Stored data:
- - - -
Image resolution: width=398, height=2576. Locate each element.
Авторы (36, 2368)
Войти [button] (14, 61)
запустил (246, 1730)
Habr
- - - -
What needs to be done:
An exact copy of every entry is what is needed here.

Written response:
Image resolution: width=398, height=2576. Locate each element.
Авторы (36, 2368)
Войти [button] (14, 61)
запустил (246, 1730)
Habr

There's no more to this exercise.